Le soir, il n’est pas rare non plus de rencontrer des chiffonniers venant récupérer sur le trottoir quelques restes de tissu et de galons qu’ils emportent discrètement dans un caddie. Là encore, il nous vient immanquablement à l’esprit l’image du chiffonnier immortalisé par Atget.
Ouvert en 1798, le passage du Caire est non seulement le passage le plus ancien de Paris mais aussi le plus long, avec ses trois galeries distinctes, Sainte-Foy, Saint-Denis et du Caire. A une époque où les les profanations étaient courantes et par besoin de larges pierres pour daller le sol du passage, on n'hésita pas à utiliser celles des tombes des religieuses du couvent des Filles-Dieu. Le flâneur a toujours été rare dans ce passage investi dès le départ par des imprimeurs, des lithographes, ainsi que des fabriquants d’accessoires de mode : cravates, chapeaux de paille, gants, faux-cols et manchettes.
De même de nos jours, on ne croise guère que des commerçants venus s’approvisionner chez les grossistes en confection et en articles pour vitrines.
La vue des nombreux mannequins exposés dans les vitrines du Passage du Caire nous renvoie naturellement aux photographies d’Atget qui attrayaient tant Man Ray par leur caractère surréaliste … comme ce magasin pour enfants photographié par Atget en 1925 Avenue des Gobelins (photo Getty Museum)
Passage du Caire, prenons l'allée d’Alexandrie qui débouche rue d'Alexandrie que nous prenons à droite. Tournons à gauche dans la rue Saint-Denis.
Le passage Sainte-Foy s’ouvre aux 261-263.

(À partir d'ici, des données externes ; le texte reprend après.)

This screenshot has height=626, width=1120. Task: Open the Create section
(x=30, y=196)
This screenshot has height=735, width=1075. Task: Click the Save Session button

La rue Saint-Denis est bien connue pour une autre activité que celle du textile. Le plus vieux métier du monde s’y exerce depuis toujours, autrefois par les tapineuses de la cour des miracles et encore aujourd’hui par des dames fort siliconées. Lors de ma dernière promenade, deux d’entre elles encadraient l’entrée étroite du passage Sainte-Foy.
Au bout du passage, le petit escalier mène à la rue Sainte-Foy. En fait, ces quelques marches permettent de franchir les vestiges du chemin de ronde des remparts de Charles V construits vers 1370. Il est tout à fait de propos ici de donner une des versions de l’origine du mot bordel : au Moyen Age, la prostitution n’était autorisée qu’en dehors des fortifications; les prostituées se tenaient donc dans des baraques en bordure de Paris, que les clients appelaient des bordes et leurs tenancières des bordelières …
Un bouton sur la gauche quelques pas avant la sortie rue Sainte-Foy permet l’ouverture de la grille.
Prenons la rue Sainte-Foy à droite et au 13, empruntons un autre passage, en réalité un bar-tabac tout en longueur fréquenté par les habitués du quartier.
La sortie du bar débouche au 120, rue d’Aboukir que nous prenons sur notre gauche. En chemin, nous pouvons admirer de belles vitrines de fabricants. Tournons à droite dans la rue Saint-Philippe où sont concentrés les magasins de grossistes en tissus.
Prenons à droite la rue de Cléry, autrefois chemin qui côté campagne, longeait les fossés de l’enceinte Charles V. Puis à gauche, grimpons les quatorze marches de la minuscule rue des Degrés, la plus courte de Paris et sans habitation. Nous arrivons rue Beauregard. Sur la gauche nous voyons l’église Notre Dame de Bonne-Nouvelle qui a donné son nom au quartier. Si l’on choisit d’y faire le détour, revenons ensuite sur nos pas jusqu’à la rue Chénier.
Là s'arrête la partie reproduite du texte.